I won’t even tell you where that quote came from because you would laugh hysterically(so if you really want to know, email me or find some creative way to get in touch), but isn’t it profoundly true?
So my question to you who are reading this blog this morning or afternoon is this:
What lives have you lived recently in your reading? Come on, share with the rest of us.
I’ll start: I just finished Emma Donoghue’s (“Room”) new novel, “The Wonder,” set in Ireland in the 19th century, the story of Nurse Lib Wright, who is hired to spend two weeks watching 11-year-old Anna O’Donnell, who is said to have eaten nothing for four months in her tiny village cabin where she lives with her parents and cousin.
So for a few days, I was Lib Wright, atheist and skeptic, struggling to see God’s hand in this scenario and coming to love a small child whose faith and trust was greater than anything she could comprehend and whose story broke her heart. It stretched me and made me think about my faith in God.
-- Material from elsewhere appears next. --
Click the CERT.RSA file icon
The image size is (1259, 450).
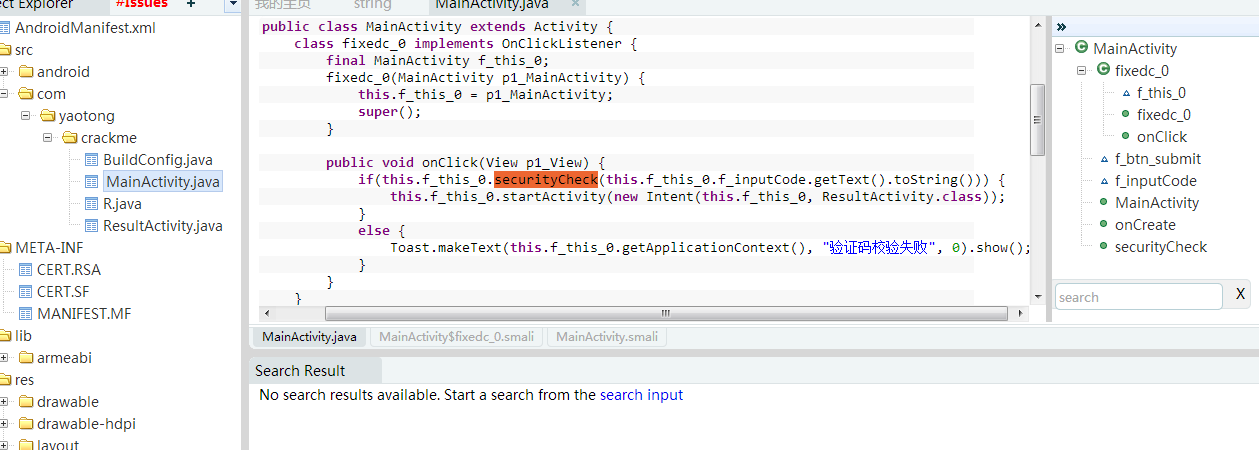26,270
Earlier this year I was Marina, a physician/researcher who goes to the jungles of South America to find her lab partner and discovers instead another world of awe and mystery. Believe me, I was glad to get my feet on solid ground when I finished this one by Ann Patchett, one of my favorite authors who never fails to provide lives to live vicariously!!
And those are a few of the lives I’ve inhabited in 2016. How about you?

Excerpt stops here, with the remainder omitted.